For younger men, aged 20 to 29, access to company cars is limited and most of the decline is down to less use of private vehicles. Their car travel has declined by a massive 1,800 miles per year each on average since 1997.

“Half of the decline (among young males) is due to fewer people driving, and half to reduced mileage by drivers. About one-third of the decline is for trips to visit friends and relatives,” ITF says.

It remains unclear how much of this downturn is the result of a positive choice to adopt a different lifestyle, and how much is being compelled by increasing economic hardship and the costs of owning and running a car.

But the downturn in London and among company car owners suggest deliberate policy choices, such as congestion charging and increasing fuel taxes, can have a large impact.

DEVELOPING ECONOMIES

The fact the downturn began long before the recession in at least some of the advanced economies suggests there has been a structural break in driving behavior.
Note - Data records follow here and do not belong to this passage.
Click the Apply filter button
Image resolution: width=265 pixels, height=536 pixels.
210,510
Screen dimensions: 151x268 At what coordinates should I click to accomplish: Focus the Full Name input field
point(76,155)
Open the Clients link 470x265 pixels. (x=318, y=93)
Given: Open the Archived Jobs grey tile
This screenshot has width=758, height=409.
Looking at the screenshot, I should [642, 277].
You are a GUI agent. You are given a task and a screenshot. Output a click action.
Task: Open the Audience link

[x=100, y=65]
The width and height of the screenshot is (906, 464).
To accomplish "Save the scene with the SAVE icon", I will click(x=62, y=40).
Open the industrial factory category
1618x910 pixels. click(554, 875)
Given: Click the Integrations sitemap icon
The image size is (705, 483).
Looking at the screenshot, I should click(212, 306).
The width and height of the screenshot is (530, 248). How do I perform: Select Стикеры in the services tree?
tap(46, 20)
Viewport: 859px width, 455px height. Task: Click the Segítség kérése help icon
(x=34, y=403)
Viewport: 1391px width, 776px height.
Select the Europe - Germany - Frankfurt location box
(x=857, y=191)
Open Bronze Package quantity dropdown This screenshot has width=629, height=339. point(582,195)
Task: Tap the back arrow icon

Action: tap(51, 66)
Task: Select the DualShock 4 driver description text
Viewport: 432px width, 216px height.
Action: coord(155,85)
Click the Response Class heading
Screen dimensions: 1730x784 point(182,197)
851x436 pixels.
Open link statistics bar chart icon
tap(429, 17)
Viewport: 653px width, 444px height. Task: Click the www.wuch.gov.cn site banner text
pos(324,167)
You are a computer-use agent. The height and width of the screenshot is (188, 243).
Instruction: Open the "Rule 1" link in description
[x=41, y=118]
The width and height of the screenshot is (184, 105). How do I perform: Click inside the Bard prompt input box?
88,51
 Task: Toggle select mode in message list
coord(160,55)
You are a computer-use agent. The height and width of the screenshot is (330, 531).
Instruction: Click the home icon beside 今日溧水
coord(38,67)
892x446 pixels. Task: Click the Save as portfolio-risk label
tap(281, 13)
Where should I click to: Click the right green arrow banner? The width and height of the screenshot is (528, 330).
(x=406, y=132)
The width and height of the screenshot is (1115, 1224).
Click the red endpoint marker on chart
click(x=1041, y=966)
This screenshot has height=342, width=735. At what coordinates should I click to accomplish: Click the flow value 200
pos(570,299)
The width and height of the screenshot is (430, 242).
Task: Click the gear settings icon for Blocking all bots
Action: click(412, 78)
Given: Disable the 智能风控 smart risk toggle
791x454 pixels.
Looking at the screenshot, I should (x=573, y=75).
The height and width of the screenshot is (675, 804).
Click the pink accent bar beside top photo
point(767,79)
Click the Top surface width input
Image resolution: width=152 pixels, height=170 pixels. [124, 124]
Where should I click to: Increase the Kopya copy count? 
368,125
If true, driving growth will not revert to its previous long-term trend (growing twice as fast as GDP).

In developing economies, however, car use will continue to rise. “The rule of thumb that mobility and in particular car use will develop in line with GDP as long as policies do not point strongly in the opposite direction, remains broadly applicable,” according to the ITF.

“Population growth and rural migration to the cities where motorization is often twice that of rural areas due to higher incomes, will induce pressure towards greater mobilization,” the forum concluded.

Deliberate transport policies “could induce leveling off of car use at lower per capita use volumes than are observed in currently high-income countries,” it said. But it will take more than just providing cheap and reliable public transport. As the example of the advanced economies shows, policymakers would need to adopt policies that deter car use.

(The author would like to thank several of those who commented on FTAlphaville’s post on “Peak car?” Jan 17, 2014, for some of the references used in this article.)